We have seen enough of Crosby to know what kind of player he is. We know he is not a big goal scorer at the elite level. He quite possibly will never have a 50 goal season in his career. Nevertheless, he is a very good point scorer. I could imagine him have a 130-140 point career best season. Obviously when you directly compare those numbers to for example Stan Mikita, Crosby has far more raw points. Adjusted for the era, it is not so obvious.

We see three very good young players - Crosby , Malkin, Ovechkin. Crosby is less than 2 years younger than either of them. They will all go through their primes more or less simultaneously and I don't see it likely that Crosby will dominate the other two consistently. Even if he did score roughly the same number of points as either of them, I wouldn't think he was as good an offensive player because they scored more goals.

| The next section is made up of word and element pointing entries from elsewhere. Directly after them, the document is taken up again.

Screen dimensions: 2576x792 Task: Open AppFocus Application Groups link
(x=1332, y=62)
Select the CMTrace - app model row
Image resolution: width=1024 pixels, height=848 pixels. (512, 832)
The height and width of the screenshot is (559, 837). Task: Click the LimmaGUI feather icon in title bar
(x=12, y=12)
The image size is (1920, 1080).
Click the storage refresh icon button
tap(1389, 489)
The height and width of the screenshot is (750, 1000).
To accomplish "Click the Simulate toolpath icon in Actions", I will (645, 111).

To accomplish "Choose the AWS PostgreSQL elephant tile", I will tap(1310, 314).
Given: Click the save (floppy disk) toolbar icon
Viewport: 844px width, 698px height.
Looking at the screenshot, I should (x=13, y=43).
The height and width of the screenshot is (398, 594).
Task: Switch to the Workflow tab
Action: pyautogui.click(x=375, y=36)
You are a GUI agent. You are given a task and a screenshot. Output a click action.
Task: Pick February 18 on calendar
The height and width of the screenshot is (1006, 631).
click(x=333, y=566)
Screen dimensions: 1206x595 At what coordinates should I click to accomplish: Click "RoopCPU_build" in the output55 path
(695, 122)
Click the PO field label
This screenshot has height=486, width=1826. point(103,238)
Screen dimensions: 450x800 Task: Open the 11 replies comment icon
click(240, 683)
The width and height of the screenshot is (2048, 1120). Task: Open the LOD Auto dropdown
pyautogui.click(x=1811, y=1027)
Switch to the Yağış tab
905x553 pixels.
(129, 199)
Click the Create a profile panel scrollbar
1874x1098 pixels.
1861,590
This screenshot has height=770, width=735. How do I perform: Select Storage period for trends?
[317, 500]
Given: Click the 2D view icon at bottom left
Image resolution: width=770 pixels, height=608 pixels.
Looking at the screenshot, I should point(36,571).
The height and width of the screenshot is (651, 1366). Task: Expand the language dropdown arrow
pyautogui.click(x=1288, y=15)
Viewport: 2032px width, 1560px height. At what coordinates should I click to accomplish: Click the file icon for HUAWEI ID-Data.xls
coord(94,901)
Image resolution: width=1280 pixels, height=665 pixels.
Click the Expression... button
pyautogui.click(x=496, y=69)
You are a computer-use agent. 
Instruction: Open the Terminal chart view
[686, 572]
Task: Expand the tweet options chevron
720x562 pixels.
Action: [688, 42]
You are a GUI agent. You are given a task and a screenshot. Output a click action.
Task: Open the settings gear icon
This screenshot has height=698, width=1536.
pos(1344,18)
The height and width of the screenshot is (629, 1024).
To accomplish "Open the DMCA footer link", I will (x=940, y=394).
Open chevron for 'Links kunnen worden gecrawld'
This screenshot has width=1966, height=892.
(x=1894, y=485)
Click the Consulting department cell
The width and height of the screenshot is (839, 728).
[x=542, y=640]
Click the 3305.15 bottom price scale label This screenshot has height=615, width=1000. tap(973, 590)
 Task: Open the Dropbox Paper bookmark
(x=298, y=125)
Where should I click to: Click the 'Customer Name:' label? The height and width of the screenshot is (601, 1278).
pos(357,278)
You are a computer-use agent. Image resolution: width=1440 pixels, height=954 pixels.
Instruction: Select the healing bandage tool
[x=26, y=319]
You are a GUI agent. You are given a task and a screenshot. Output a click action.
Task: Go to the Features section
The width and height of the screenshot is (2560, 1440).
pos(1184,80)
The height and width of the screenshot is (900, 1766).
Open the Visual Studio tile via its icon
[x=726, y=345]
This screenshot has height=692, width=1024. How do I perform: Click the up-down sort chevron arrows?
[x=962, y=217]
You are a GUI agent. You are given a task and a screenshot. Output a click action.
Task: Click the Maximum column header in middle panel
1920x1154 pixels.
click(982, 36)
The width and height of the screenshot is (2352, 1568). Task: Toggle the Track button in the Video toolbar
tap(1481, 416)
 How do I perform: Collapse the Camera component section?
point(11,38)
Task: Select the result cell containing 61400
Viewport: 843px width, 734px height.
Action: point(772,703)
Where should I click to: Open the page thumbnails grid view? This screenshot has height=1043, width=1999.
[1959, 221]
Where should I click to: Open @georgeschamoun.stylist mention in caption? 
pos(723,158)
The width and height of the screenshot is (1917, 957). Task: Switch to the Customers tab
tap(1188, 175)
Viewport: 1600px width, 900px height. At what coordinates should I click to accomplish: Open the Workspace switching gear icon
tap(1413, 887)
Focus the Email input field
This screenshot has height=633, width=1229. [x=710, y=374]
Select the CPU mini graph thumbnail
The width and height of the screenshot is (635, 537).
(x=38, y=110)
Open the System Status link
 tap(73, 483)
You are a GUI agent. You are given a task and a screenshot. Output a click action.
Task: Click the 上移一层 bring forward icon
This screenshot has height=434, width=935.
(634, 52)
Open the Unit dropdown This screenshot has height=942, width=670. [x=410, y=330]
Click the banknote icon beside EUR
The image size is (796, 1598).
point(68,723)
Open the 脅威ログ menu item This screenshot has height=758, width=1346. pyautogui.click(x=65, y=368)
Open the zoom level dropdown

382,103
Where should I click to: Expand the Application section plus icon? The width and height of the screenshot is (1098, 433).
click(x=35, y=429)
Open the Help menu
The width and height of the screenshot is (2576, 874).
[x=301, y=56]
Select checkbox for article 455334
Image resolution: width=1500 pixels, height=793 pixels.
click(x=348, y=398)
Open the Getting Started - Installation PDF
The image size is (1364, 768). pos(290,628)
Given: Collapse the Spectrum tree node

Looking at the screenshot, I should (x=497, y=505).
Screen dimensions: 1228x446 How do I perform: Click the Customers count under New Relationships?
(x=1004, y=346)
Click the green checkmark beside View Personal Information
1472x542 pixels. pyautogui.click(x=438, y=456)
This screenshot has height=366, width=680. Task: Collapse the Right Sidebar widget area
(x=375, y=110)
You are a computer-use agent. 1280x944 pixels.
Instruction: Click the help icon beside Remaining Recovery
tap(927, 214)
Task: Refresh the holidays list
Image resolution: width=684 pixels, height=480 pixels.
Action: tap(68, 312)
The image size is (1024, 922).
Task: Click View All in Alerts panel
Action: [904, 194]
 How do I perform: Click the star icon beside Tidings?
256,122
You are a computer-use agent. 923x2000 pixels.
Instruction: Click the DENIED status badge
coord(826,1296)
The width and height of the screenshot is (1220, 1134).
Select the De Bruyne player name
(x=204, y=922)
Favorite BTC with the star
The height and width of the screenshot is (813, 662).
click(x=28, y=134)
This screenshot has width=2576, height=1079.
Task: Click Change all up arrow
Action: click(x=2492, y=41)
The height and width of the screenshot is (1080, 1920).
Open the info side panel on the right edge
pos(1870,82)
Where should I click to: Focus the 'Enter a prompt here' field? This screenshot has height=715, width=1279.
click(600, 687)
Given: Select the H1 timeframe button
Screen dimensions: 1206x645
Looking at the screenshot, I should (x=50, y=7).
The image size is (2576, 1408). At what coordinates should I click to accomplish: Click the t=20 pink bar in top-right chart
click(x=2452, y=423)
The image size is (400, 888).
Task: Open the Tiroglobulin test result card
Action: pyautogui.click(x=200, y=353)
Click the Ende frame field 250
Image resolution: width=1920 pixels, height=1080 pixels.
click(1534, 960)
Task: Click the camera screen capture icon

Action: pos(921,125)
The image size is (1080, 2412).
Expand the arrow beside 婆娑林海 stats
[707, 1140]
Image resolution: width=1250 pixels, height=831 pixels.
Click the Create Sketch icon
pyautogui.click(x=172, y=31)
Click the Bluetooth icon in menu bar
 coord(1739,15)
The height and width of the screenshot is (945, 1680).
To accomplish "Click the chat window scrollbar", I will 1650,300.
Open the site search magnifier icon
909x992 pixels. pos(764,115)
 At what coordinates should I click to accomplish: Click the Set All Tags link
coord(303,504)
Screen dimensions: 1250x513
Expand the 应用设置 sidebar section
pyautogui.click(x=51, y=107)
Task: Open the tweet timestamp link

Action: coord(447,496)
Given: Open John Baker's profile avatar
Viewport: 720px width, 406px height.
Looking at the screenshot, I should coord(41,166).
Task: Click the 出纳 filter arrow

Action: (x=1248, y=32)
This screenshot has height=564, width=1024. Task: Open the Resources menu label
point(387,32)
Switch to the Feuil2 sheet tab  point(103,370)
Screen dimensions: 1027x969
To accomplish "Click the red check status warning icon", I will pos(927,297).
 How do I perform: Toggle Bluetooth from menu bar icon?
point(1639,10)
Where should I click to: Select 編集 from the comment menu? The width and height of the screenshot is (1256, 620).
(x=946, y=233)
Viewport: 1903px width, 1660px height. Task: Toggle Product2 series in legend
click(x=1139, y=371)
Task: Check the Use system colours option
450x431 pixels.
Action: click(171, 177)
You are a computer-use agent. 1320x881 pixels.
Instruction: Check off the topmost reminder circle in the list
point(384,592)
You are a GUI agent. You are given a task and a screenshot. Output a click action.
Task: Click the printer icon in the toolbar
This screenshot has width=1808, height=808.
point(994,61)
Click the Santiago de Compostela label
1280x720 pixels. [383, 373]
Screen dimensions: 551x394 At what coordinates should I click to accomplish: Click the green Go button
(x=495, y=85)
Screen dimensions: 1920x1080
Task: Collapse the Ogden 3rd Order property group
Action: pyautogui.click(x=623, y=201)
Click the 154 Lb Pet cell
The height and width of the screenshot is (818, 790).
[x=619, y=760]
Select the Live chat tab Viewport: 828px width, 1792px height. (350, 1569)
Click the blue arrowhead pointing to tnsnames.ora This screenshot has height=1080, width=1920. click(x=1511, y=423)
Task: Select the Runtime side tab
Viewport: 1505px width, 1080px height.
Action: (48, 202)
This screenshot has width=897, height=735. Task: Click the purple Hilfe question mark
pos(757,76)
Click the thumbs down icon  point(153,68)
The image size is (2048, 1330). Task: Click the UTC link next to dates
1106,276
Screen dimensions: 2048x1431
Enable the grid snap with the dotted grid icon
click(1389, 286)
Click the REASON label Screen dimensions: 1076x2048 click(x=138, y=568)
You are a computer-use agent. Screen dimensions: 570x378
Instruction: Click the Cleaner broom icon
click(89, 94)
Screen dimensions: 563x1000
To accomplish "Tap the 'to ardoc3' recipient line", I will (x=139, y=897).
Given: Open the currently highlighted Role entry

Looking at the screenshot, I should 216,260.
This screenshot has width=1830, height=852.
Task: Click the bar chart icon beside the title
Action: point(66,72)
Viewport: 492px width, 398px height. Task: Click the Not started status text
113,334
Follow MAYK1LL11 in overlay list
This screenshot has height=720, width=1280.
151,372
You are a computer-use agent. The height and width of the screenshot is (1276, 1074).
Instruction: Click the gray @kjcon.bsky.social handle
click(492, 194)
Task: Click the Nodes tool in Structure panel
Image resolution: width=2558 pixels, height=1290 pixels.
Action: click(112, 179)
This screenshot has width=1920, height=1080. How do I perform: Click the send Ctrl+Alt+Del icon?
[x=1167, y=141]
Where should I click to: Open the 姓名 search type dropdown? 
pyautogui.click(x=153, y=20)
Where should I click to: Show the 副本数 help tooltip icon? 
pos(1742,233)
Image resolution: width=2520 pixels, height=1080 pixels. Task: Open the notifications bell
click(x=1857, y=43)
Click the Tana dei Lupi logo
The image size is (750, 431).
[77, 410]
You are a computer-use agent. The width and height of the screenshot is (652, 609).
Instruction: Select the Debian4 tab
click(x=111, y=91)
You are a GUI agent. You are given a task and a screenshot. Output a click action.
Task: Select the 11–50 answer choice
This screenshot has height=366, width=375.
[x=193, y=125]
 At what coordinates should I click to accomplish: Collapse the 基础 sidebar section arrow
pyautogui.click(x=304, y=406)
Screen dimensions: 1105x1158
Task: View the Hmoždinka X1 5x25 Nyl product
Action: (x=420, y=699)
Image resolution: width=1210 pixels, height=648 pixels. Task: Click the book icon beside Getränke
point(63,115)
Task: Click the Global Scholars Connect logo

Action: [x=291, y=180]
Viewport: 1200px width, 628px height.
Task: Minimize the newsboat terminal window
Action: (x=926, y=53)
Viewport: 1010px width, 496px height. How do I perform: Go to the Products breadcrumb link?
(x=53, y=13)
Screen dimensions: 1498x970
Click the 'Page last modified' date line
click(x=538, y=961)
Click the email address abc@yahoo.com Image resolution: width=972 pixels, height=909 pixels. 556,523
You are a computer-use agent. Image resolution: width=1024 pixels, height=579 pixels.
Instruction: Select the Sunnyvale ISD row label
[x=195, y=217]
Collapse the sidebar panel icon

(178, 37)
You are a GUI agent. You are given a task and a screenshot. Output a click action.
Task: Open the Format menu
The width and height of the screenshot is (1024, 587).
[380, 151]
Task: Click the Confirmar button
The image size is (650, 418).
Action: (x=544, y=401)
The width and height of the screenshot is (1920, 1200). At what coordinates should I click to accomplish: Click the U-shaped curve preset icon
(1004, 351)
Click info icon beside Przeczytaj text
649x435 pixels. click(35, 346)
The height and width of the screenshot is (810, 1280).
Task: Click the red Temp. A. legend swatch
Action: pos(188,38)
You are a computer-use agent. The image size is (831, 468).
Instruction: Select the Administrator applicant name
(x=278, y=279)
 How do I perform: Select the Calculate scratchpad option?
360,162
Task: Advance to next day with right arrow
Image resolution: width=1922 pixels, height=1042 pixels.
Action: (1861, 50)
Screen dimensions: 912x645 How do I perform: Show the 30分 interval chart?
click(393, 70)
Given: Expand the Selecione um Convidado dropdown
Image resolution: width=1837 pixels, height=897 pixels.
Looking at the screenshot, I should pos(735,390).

You want a list of players who three years after their draft in the draft era looked roughly as good as Crosby? Mike Bossy, Dale Hawerchuk, Mario Lemieux, Eric Lindros, Ilya Kovalchuk, Alexander Ovechkin, Jimmy Carson. You can throw in Wayne Gretzky though he was never drafted. Some were a little bit worse than Crosby and some a little bit better. They are roughly his comparables. Of course we can go past the raw numbers and look at similar styles of players. When we do that, we see Crosby was actually a worse goal scorer than every one of those comparables and better at collecting assists then all but Grtezky and Lemieux. That lack of goals is troubling. I think it will keep him back from being seriously considered among the very best players of all time. He will be in the next tier.

Faux. Make your prediction. When Sidney Crosby retires, which now retired NHL player will he be ranked as having had a roughly equal level career to? I do not mean which player does his style remind you of - or anything like that. When Crosby is retired, and you are making a list of the best players in history, which player(s) do you expect you will be ranking just above or below Crosby and debating their order in your mind?
Steve Yzerman might be an interesting comparable too. Yzerman started his career with 87, 89, 42, and 90 points and 39, 30, 14 and 31 goals (he only played 51 games in his 3rd season resulting in just 14g, 42pts). But in his 5th season he found his scoring touch netting 50 goals and he followed that up with 65, 63, 51, 45 and 58 goal seasons after which he became more of a playmaker again.

Crosby is clearly better than Yzerman after 3 seasons but few players see the bounce 5 years into their career that Yzerman had so I don't think we can expect that from Crosby. In fact, many players point totals drop off as they approach and pass their mid 20's. Yzerman was just a bit later developing but also probably wasn't given the team to lead and play as many PP minutes immediately out of junior like Crosby was. In my mind an Yzerman type career is a best case scenario for Crosby though likely still end up with fewer goals and more assists.

A lot of other people have compared Crosby to Peter Forsberg and that might be the best comparable as Forsberg always was more of an assit guy. Forsberg never scored more than 30 goals (partly due to injuries) and Crosby has already done that in his first two seasons but as far as style of play and overall contribution to their teams I think they are similar players.
We are all making the assumption that Crosby will have a long injury free career. Will he?

I dont know.

If we assume a 20 or more year career (which seems to be the common assumption) things look very different from if we assume his career is injury plagued like Lindros, Forsberg or Cam Neely.